2026年01月24日
冷大川
20世纪60年代前后,每每秋收秋种接近尾声,整壮的男劳力、女青年会陆续被派往大型水利工程工地,剩下人忙完山上地里的零碎活儿,以及场院的扑花生、打玉米,就是铡牲口草了。
村集体的大牲畜有集中喂养和分户喂养两种形式,集中喂养期间建有专门的饲养场地,有专职饲养员和饲养屋。铡牲口草的工具是铡刀,三人一组,一人按铡刀、一人擩草、一人用杈挑。往往是几口铡刀同时开工,有铡花生蔓的,有铡地瓜蔓的,有铡玉米秸的,还有铡豆秸和玉米棒子外皮的。这样便于搅得均匀,保证牲口每顿都能吃到不同类型的草料。铡好的草料在场院堆起来,似山如岭,相互连接,绵延起伏。
由于草料太多,没有多余的闲屋储存,就露天垛在空地。垛铡碎的牲口草料讲究技术,一般的“力巴头”是做不了这种活儿的。垛起来的草垛长、宽有形,边角齐整,显得规矩,又便于遮盖,防雨防雪。
运送牲口草料的工具是花装篓,这种篓子大致呈椭圆形,立体扁状,在长年与柴草打交道的农村,几乎家家都有。喂猪用的饲料,在没有粉碎机以前,玉米、高粱、地瓜干等精饲料不是用磨推,就是上碾压。粗饲料,如花生蔓、地瓜蔓、青草等,则是用棒棍等器具敲细、打碎。有了粉碎机,无论粗、精饲料一律机器粉碎。
每年秋后冬前,或是来年的正月底,都要集中安排粉碎粗饲料。粉碎粗饲料是农家人的一件大事,要事先报名排号。村里往往是几个生产队的粉碎机同时开动,昼夜不停。排到哪一家,都会早早将待粉碎的青草、地瓜蔓、花生蔓等用铡刀铡碎。这些原料主要来源于自留地,生产队的秸秧草大多留作喂生产队的大牲畜,很少量会分到社员户,粉碎猪饲料是件又脏又累的苦差事。

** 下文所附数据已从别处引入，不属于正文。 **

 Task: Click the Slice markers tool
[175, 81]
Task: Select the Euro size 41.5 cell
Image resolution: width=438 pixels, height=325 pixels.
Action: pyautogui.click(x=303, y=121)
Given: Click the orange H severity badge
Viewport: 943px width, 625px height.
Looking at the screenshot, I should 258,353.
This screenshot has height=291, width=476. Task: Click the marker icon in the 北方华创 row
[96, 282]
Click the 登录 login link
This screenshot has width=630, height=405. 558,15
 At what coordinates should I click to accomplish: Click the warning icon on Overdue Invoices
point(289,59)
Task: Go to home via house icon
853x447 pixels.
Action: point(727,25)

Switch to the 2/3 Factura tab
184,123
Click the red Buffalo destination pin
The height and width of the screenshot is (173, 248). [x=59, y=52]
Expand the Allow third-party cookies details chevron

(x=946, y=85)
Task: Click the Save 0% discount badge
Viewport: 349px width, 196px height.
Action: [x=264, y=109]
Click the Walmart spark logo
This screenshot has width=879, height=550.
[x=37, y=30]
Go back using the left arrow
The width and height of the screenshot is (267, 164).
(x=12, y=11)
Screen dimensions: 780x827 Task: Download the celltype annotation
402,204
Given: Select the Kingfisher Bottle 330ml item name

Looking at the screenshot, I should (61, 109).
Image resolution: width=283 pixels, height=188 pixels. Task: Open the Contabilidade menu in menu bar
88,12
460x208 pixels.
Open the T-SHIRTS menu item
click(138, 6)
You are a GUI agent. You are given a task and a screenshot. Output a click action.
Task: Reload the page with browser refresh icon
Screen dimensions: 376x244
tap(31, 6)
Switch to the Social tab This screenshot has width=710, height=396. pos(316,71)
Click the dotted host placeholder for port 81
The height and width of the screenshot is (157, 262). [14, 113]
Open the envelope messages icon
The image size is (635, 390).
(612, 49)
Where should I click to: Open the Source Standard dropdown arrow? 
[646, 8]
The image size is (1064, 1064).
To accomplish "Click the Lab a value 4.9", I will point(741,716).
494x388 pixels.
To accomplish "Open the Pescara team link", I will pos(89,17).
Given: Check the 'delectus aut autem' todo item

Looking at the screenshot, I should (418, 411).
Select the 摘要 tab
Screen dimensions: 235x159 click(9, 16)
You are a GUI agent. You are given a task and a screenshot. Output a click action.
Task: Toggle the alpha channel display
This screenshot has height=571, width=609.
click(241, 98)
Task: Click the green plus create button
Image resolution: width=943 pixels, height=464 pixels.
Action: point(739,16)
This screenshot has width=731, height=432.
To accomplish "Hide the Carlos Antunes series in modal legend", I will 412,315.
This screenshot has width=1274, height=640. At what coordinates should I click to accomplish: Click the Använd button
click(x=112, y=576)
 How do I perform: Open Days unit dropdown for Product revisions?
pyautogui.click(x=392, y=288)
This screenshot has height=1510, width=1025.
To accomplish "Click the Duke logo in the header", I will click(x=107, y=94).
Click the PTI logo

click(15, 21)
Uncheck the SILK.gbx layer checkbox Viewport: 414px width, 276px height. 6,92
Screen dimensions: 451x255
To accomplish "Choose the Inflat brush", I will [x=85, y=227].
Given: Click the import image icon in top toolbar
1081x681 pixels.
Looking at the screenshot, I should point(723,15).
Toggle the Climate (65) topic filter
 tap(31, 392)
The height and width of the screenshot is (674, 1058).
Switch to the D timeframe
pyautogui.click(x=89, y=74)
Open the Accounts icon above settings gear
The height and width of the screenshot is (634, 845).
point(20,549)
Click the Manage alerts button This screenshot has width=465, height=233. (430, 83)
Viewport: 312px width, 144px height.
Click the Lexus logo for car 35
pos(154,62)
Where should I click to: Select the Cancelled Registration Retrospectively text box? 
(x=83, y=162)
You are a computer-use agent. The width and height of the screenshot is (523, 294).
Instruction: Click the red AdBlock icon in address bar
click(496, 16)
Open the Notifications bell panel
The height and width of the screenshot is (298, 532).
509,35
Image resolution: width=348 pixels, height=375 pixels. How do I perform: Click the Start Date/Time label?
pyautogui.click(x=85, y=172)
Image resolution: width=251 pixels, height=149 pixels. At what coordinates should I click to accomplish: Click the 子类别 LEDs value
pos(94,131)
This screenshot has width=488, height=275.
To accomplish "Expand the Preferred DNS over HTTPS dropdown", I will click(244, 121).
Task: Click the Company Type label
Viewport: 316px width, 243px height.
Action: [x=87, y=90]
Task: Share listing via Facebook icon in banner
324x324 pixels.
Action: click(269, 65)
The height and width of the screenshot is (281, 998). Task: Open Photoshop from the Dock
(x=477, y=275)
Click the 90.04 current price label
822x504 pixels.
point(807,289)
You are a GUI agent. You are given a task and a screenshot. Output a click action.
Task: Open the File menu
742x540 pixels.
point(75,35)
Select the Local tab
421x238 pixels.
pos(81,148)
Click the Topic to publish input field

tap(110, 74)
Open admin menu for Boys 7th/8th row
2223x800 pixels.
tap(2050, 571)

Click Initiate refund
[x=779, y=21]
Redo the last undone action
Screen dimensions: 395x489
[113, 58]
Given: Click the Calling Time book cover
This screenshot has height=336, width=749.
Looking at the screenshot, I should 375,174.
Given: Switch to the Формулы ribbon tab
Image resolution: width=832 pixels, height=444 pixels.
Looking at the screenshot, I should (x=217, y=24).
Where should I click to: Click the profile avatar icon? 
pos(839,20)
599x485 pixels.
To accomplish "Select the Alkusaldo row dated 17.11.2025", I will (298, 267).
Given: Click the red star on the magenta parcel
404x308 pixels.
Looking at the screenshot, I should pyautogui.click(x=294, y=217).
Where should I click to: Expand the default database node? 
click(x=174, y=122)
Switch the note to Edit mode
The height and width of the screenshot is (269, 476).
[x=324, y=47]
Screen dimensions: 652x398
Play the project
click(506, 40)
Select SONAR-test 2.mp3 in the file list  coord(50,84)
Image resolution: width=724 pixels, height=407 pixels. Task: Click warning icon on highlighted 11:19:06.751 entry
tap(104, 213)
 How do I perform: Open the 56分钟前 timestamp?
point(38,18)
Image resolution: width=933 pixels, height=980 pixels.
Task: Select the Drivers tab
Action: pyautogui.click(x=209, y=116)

粉碎的饲料用麻袋装好,一麻袋一麻袋运回家,再倒进囤子里。又粗又大的囤子大多放置在厢房之类的空闲屋子。囤子上面用节子(用胡秸篾子编制)一圈一圈围起来,高高的,几乎拄着屋笆。冬天、开春一般都喂这种粉碎的饲料,一直要喂到下来青草、野菜为止。
各家在院子猪栏墙跟前至少放一口大瓮,叫猪食瓮,将粉碎的饲料进行沤泡。沤泡几天后,看到瓮里的猪食不断有气泡冒出,渐渐地,水变成了红褐色的浓汤,散发着酸臭的气味,猪特别喜欢吃这种经过发酵的饲料。那些年,家家户户的院子里都散发着这股特有的气息,在村子每一角落酝酿飘散,氤氲升腾。